Many studies have demonstrated that in schizophrenia there are decreased rates of marriage, fertility and marital fertility. However, it is not clear whether this finding occurs as a social consequence of having the illness or is an inherent part of the illness. One would expect it to vary across cultures if it were being mediated by social and cultural factors.


We investigated this by reviewing the marital and fertility data from a multi-ethnic first-contact group of patients in London with CATEGO broadly defined schizophrenia, and comparing this with similar data from a group of controls who were matched for age, gender and ethnicity.
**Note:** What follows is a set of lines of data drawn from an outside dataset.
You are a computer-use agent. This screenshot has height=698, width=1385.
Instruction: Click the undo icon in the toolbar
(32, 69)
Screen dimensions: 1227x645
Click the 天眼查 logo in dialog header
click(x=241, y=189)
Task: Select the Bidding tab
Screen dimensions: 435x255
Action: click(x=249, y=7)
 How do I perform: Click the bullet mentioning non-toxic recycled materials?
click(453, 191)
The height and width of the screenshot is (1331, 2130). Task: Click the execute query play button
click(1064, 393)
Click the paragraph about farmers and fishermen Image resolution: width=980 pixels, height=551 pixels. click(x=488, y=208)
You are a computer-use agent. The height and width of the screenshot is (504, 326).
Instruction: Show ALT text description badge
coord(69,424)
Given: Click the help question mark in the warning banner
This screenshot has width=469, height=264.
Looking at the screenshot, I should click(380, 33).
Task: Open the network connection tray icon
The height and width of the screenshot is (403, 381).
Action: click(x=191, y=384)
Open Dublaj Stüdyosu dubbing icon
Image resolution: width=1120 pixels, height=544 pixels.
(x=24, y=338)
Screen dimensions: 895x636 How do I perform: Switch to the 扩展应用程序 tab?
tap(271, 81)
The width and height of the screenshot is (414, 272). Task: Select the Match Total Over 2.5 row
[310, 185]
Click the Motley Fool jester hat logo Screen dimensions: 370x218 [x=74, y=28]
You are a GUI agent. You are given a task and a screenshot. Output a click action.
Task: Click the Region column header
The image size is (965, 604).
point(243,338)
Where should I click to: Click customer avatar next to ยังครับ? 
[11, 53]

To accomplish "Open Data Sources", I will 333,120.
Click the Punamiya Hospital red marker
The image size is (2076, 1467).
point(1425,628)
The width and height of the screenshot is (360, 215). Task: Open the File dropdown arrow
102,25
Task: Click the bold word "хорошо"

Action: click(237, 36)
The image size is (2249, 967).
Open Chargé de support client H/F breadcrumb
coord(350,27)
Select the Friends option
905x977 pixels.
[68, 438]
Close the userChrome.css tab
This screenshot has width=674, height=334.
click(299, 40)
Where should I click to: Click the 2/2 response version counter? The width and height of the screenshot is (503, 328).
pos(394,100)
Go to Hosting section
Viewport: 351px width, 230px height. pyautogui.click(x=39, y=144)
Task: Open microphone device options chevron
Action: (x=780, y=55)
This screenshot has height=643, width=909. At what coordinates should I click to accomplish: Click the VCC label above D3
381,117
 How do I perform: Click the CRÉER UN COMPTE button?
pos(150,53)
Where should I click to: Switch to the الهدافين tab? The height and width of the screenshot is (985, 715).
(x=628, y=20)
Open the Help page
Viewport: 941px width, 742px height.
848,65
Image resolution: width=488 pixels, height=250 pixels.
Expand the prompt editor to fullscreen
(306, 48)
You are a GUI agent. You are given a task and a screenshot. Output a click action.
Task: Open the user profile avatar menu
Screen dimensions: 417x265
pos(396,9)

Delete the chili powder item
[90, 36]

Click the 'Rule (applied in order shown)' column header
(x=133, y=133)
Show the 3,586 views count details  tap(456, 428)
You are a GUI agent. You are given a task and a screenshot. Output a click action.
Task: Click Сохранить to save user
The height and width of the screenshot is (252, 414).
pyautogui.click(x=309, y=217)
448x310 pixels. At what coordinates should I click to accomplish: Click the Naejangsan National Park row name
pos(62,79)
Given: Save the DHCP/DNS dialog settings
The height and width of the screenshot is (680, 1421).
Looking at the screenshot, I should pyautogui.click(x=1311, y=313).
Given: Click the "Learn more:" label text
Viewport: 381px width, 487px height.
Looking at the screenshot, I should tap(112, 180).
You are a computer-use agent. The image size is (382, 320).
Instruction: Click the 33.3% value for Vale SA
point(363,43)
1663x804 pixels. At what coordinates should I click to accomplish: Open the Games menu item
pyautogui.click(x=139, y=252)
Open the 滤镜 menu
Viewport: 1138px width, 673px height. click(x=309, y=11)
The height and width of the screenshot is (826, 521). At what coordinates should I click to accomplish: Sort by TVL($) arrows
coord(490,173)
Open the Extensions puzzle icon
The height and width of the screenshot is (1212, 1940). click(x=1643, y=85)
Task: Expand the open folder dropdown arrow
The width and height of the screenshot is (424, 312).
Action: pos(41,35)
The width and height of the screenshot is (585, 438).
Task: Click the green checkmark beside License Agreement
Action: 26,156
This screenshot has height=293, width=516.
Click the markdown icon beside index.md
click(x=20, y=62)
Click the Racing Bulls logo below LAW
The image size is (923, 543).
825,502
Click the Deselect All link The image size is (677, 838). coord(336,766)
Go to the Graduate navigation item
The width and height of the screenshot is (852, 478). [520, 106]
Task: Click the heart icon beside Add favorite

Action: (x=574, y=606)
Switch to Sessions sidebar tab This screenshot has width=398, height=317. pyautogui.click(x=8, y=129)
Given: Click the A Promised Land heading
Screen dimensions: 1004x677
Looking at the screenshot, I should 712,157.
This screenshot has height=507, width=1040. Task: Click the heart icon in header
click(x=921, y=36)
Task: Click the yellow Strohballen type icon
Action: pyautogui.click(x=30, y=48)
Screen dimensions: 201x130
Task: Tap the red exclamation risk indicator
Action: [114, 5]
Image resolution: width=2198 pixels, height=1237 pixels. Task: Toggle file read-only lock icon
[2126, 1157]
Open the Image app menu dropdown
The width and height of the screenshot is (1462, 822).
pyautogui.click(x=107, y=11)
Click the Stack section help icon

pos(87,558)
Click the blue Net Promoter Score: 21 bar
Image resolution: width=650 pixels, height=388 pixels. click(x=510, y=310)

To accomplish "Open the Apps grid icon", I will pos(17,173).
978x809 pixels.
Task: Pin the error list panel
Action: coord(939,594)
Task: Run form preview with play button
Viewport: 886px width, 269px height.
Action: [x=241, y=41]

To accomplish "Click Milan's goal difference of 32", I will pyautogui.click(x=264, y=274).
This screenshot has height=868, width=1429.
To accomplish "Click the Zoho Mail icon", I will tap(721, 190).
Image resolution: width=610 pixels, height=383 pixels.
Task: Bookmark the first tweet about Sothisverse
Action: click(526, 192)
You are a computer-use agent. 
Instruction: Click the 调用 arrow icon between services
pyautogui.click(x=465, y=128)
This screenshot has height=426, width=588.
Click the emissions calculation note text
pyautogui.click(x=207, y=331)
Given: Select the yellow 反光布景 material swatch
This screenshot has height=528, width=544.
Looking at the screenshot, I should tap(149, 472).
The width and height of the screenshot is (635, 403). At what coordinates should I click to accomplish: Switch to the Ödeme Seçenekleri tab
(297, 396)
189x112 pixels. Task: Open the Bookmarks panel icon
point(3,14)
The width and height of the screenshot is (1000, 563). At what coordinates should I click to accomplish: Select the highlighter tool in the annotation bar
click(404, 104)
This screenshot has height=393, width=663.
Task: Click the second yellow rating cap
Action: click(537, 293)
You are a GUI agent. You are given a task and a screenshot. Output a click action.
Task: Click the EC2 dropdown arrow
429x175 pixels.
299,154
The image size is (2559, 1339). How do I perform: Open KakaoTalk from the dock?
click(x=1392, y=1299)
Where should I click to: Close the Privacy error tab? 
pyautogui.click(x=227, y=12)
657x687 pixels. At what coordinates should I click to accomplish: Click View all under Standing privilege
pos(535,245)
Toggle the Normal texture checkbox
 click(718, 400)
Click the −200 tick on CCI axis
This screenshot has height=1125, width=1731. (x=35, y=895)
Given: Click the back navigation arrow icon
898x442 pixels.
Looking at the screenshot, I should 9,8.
Our sample comprised 38 White British, 38 Caribbean and 24 Asian subjects. The Asian group were significantly older (mean age 38, P < 0.003) and had a greater percentage of females (50%). When compared to controls, the White and Caribbean patients, but not the Asians, had decreased marital and stable relationship rates. There was also decreased fertility and marital fertility as evidenced by number of children among the Whites and Caribbeans, but again significantly not among the Asians. Marital status did not predict fertility rates, particularly among the Caribbeans. Regression analysis demonstrated an effect for age on the number of children but not on marital status.


These findings suggest that marital and reproductive behaviour are reduced in schizophrenia, but this effect may be mediated by social and cultural factors and therefore not apply consistently across ethnicity. Further research is needed to prospectively investigate populations to determine whether impairments of this nature are inherent or consequential to the illness.